→ **Exercise goal**: Nothing but a number is wanted: the count of lines in the records below that include "Viewport".
--- Dataset entries ---
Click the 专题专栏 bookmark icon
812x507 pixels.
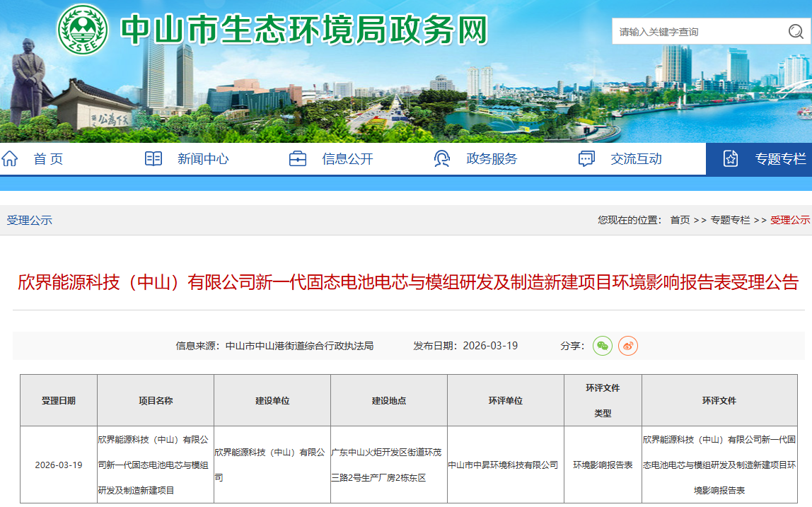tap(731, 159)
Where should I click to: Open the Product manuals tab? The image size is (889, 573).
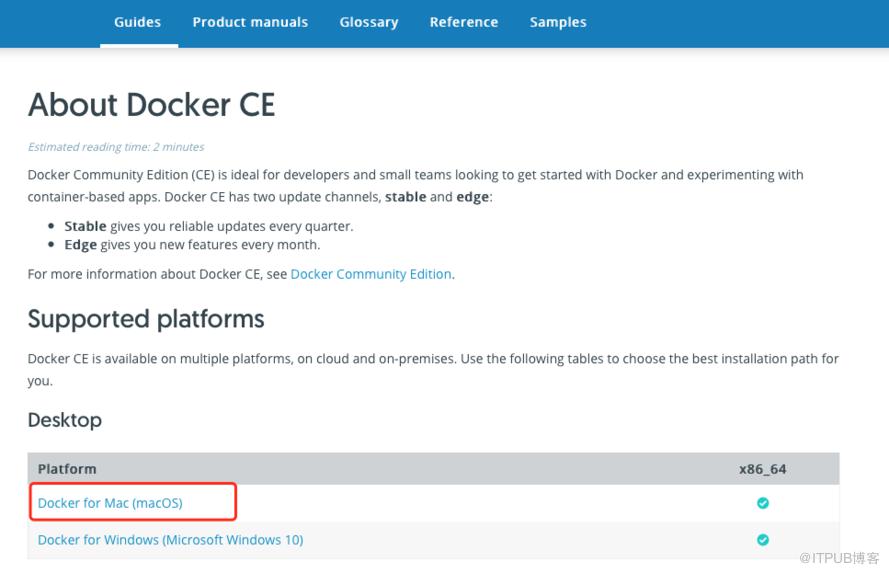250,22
---
--- Dataset entries ---
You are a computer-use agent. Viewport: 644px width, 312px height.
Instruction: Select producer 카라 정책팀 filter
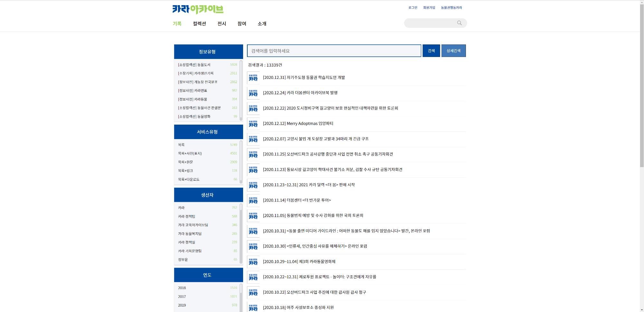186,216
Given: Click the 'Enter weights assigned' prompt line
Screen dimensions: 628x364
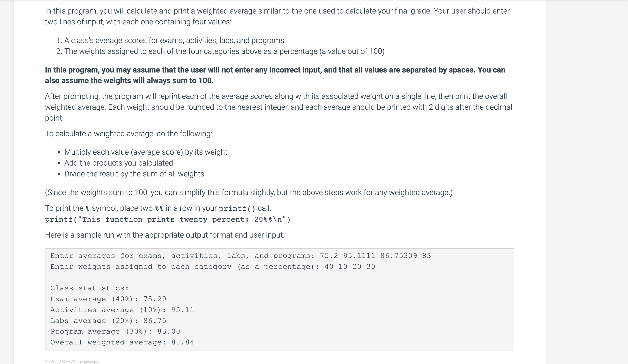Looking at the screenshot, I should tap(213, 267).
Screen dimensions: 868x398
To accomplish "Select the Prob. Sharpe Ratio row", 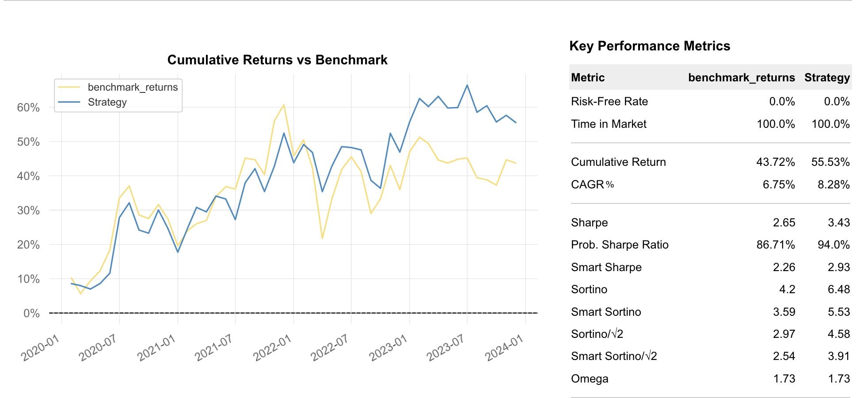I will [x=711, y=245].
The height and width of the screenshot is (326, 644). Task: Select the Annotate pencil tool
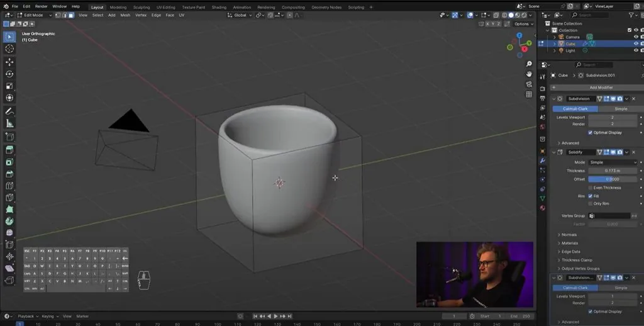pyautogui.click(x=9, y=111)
---
--- Dataset entries ---
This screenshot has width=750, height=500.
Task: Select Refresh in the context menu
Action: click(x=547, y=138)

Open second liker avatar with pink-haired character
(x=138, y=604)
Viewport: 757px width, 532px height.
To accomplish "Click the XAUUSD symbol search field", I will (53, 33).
---
→ **Output of the exercise**: 2